Title :
Why Does Rebalancing Class-Unbalanced Data Improve AUC for Linear Discriminant Analysis?
Author :
Jing-Hao Xue ; Hall, Peter
Author_Institution :
Dept. of Stat. Sci., Univ. Coll. London, London, UK
Abstract :
Many established classifiers fail to identify the minority class when it is much smaller than the majority class. To tackle this problem, researchers often first rebalance the class sizes in the training dataset, through oversampling the minority class or undersampling the majority class, and then use the rebalanced data to train the classifiers. This leads to interesting empirical patterns. In particular, using the rebalanced training data can often improve the area under the receiver operating characteristic curve (AUC) for the original, unbalanced test data. The AUC is a widely-used quantitative measure of classification performance, but the property that it increases with rebalancing has, as yet, no theoretical explanation.

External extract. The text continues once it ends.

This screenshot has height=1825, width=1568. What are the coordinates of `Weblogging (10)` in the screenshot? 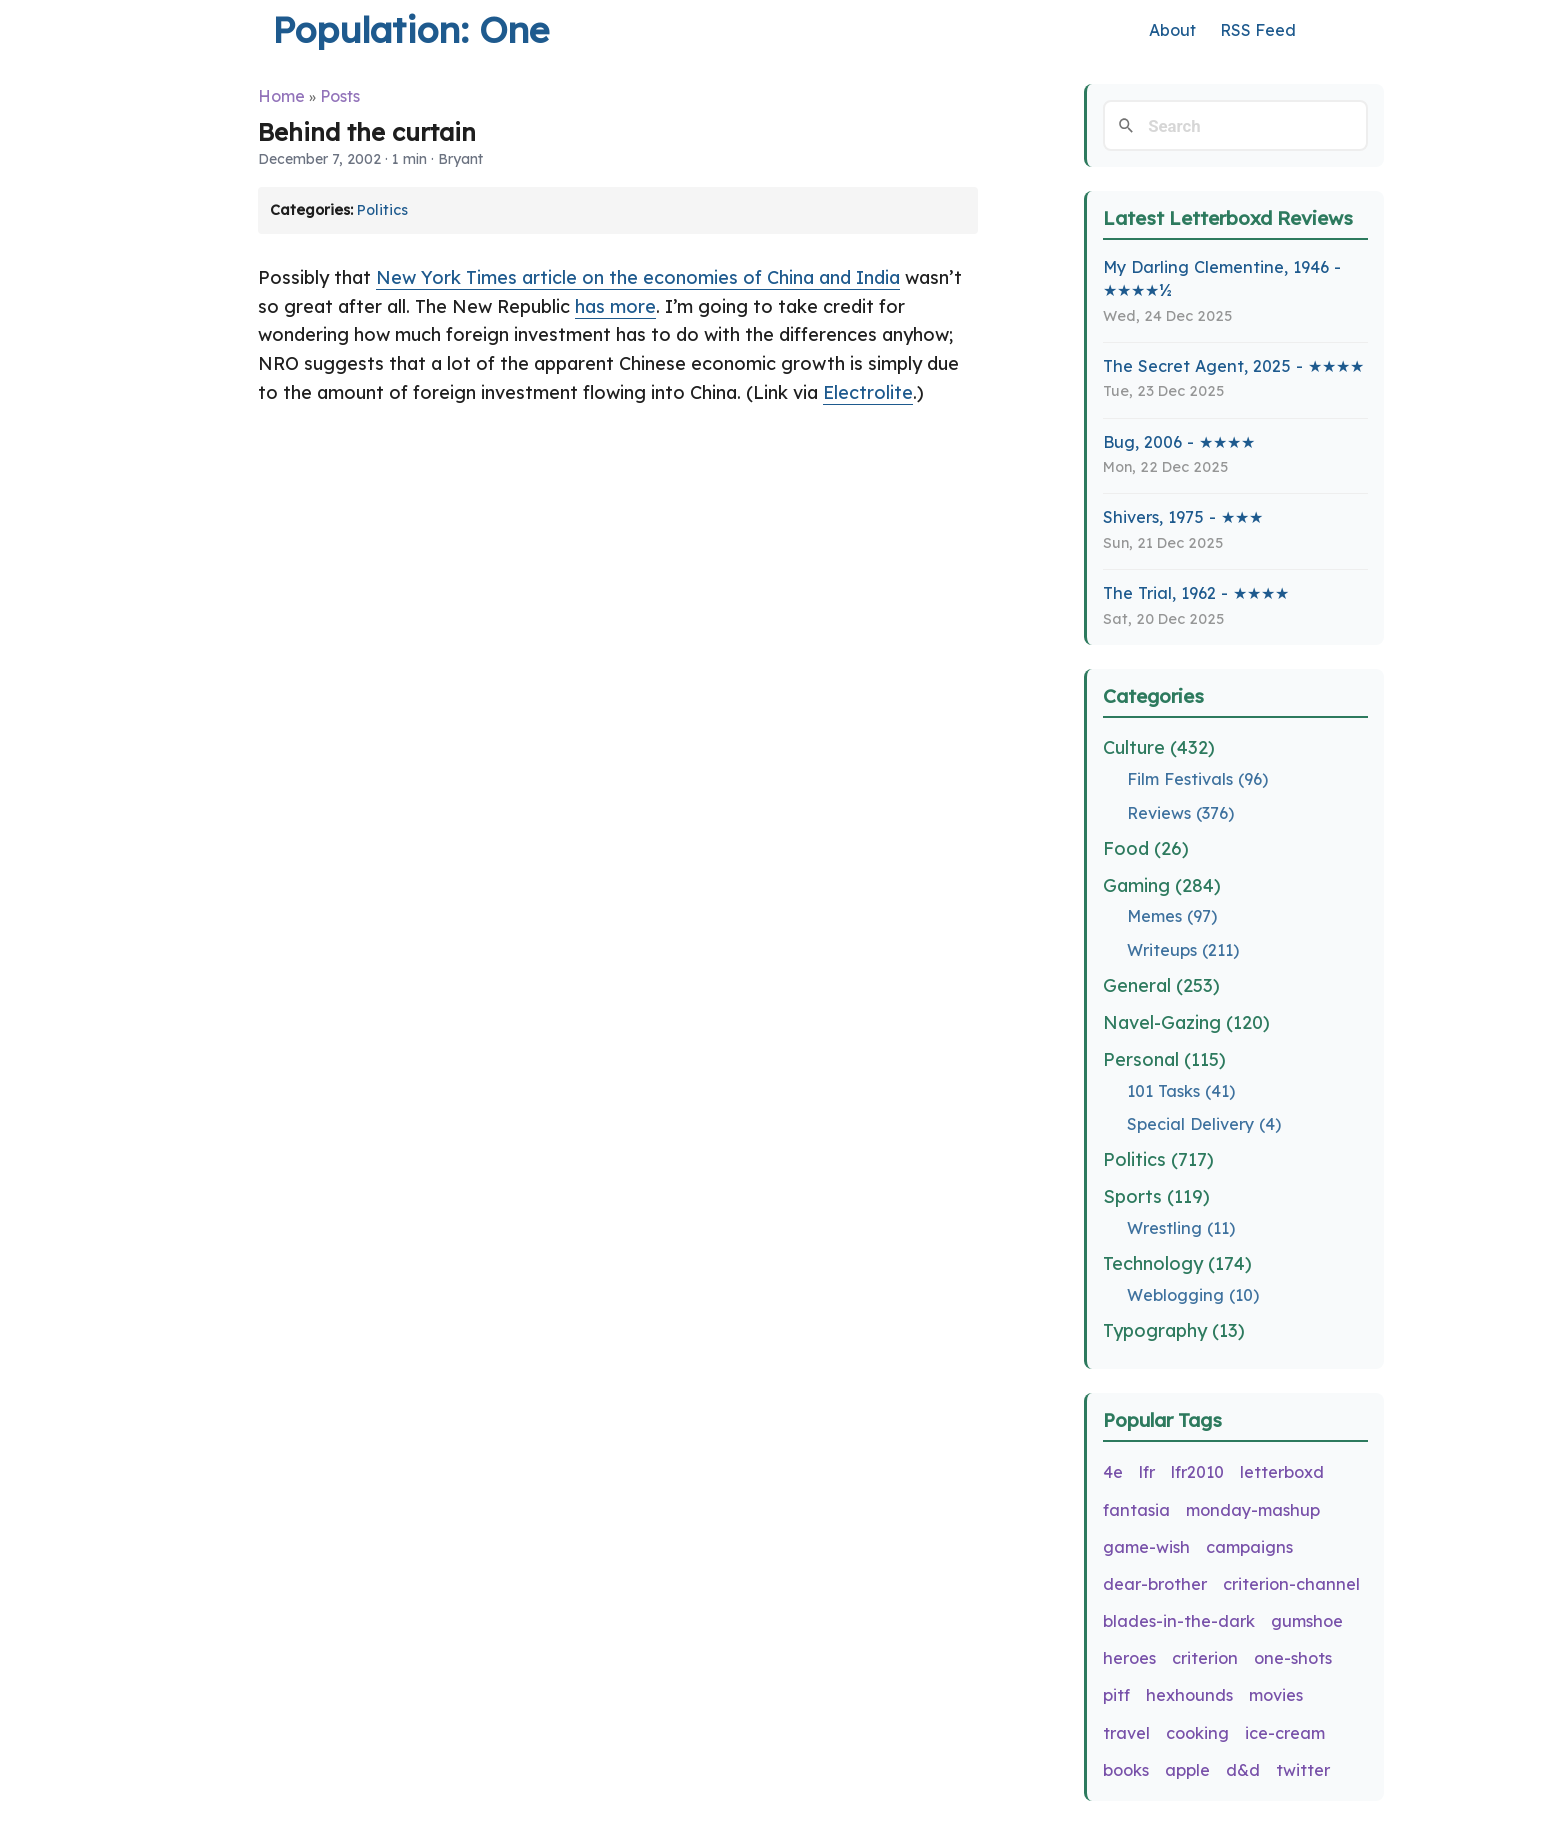 It's located at (1193, 1295).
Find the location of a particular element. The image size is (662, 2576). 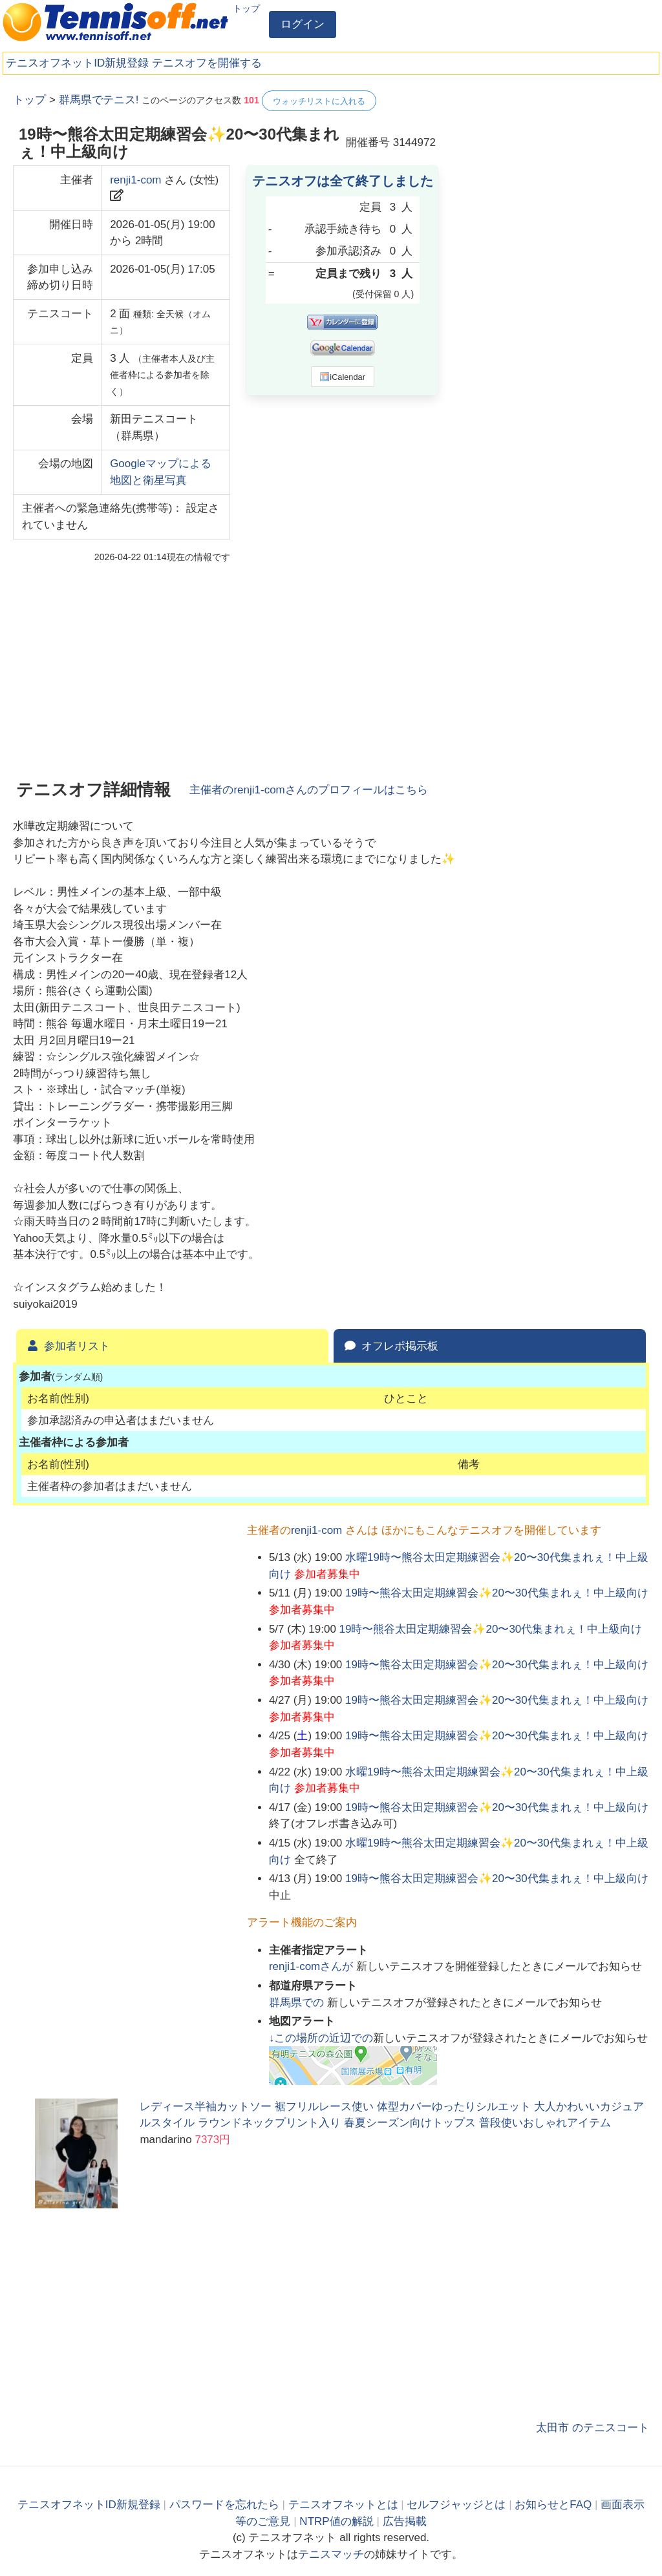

In this note, using Gaussian-based linear discriminant analysis (LDA) as the classifier, we demonstrate that, at least for LDA, there is an intrinsic, positive relationship between the rebalancing of class sizes and the improvement of AUC. We show that the largest improvement of AUC is achieved, asymptotically, when the two classes are fully rebalanced to be of equal sizes.
Keywords :
Gaussian processes; pattern classification; sampling methods; AUC; Gaussian-based linear discriminant analysis; LDA; class sizes; class-unbalanced data rebalancing; classification performance; classifiers; majority class undersampling; minority class oversampling; quantitative measure; rebalanced training data; receiver operating characteristic curve; training dataset; unbalanced test data; Covariance matrices; Data mining; Educational institutions; Linear discriminant analysis; Training; Training data; Vectors; AUC; ROC; class imbalance; class rebalancing; linear discriminant analysis; oversampling; undersampling;
Journal_Title :
Pattern Analysis and Machine Intelligence, IEEE Transactions on
DOI :
10.1109/TPAMI.2014.2359660